## Requirement
Reproduce the listing below verbatim, from the first line to the last. Leave the pictures out of your copy.
--- Task material ---
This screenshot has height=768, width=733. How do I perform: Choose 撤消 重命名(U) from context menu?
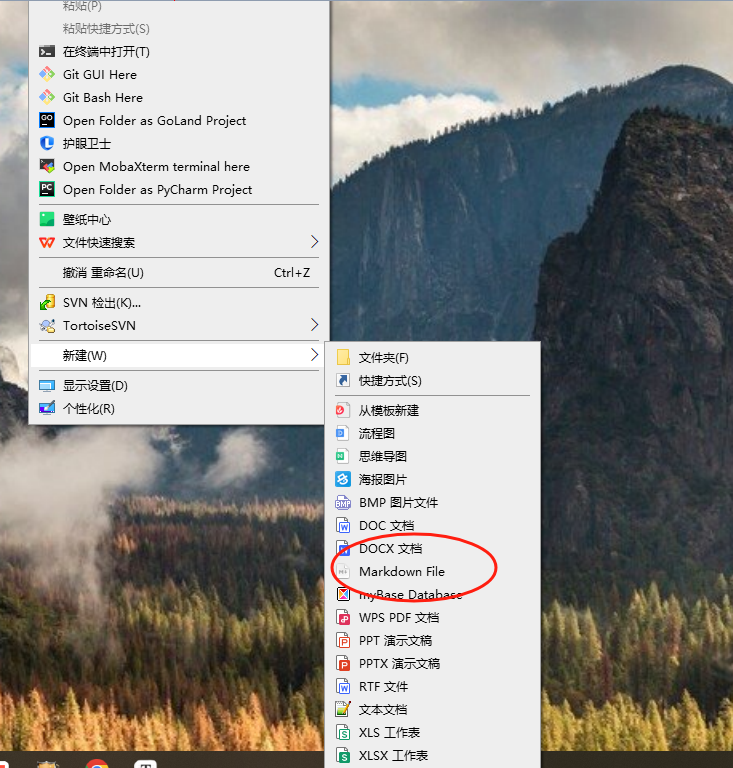[103, 272]
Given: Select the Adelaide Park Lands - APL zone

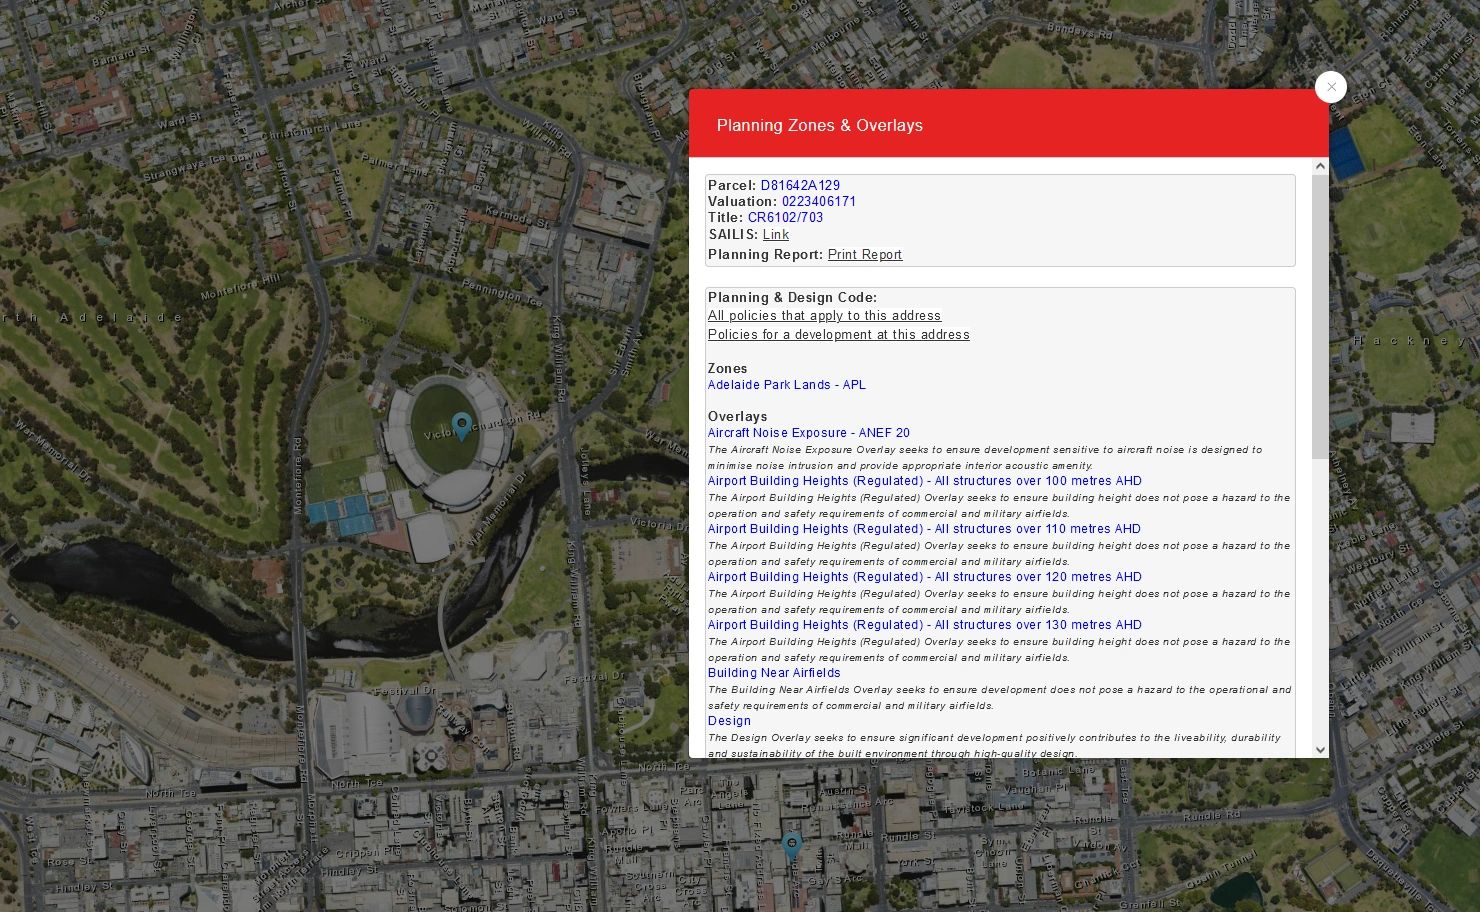Looking at the screenshot, I should [786, 384].
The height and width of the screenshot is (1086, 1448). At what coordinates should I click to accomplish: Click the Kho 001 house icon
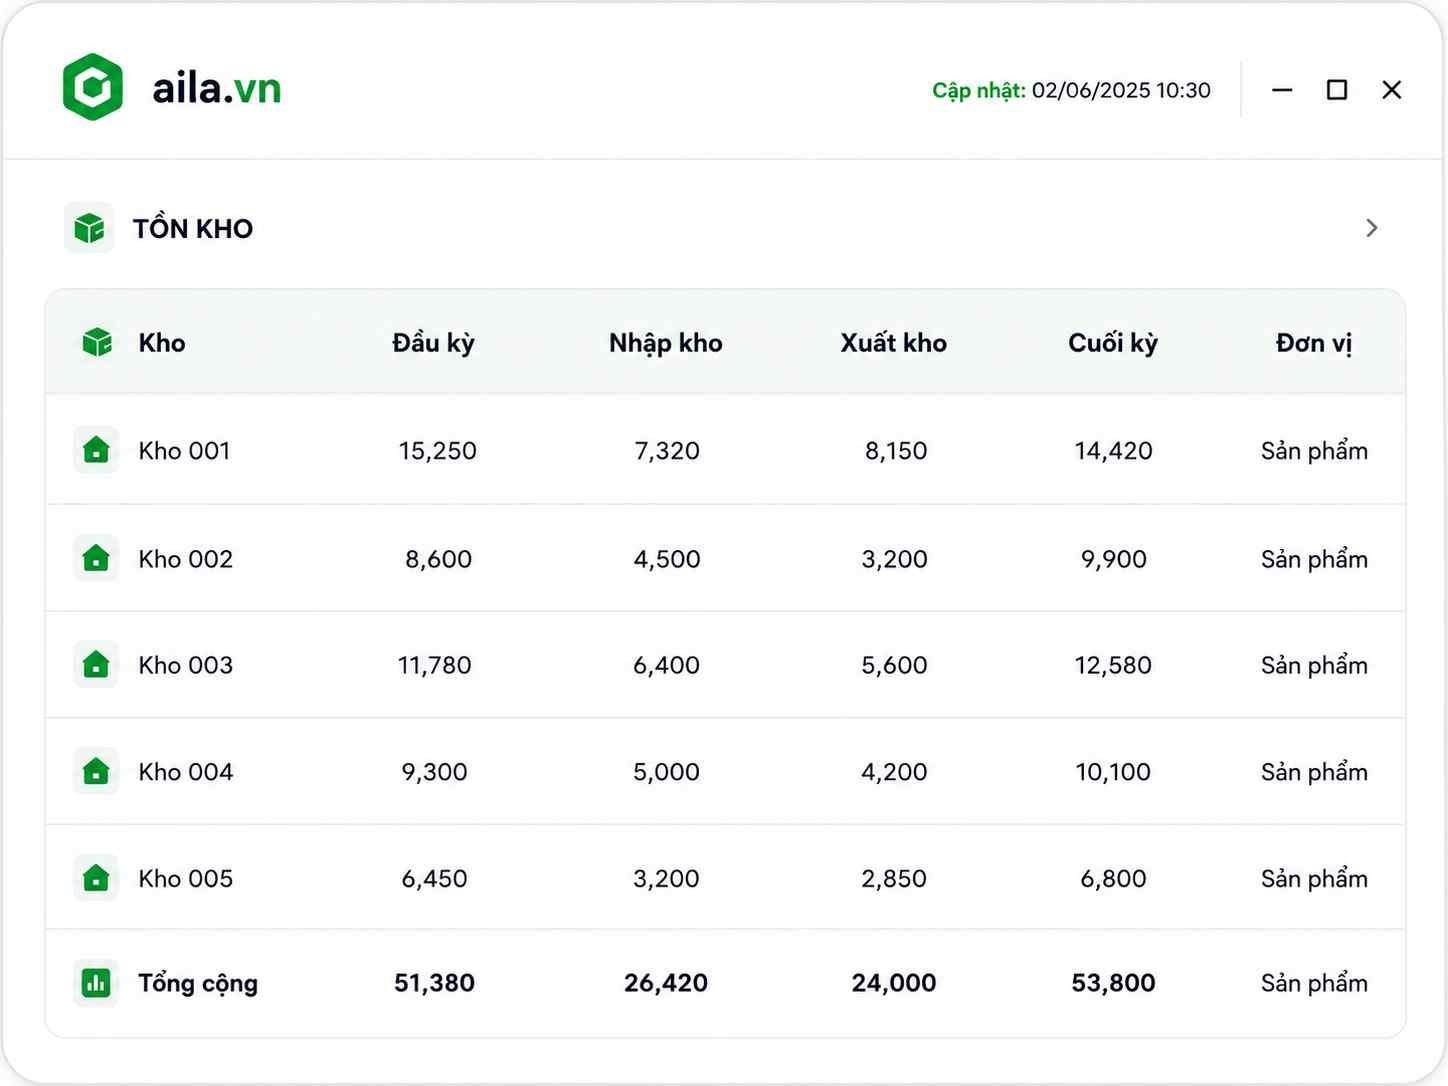click(x=96, y=450)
---
## Complete output
This screenshot has height=768, width=733. How do I perform: Choose 撤消 重命名(U) from context menu?
[103, 272]
Given: Select the Adelaide Park Lands - APL zone

Looking at the screenshot, I should [786, 384].
The height and width of the screenshot is (1086, 1448). At what coordinates should I click to accomplish: Click the Kho 001 house icon
click(x=96, y=450)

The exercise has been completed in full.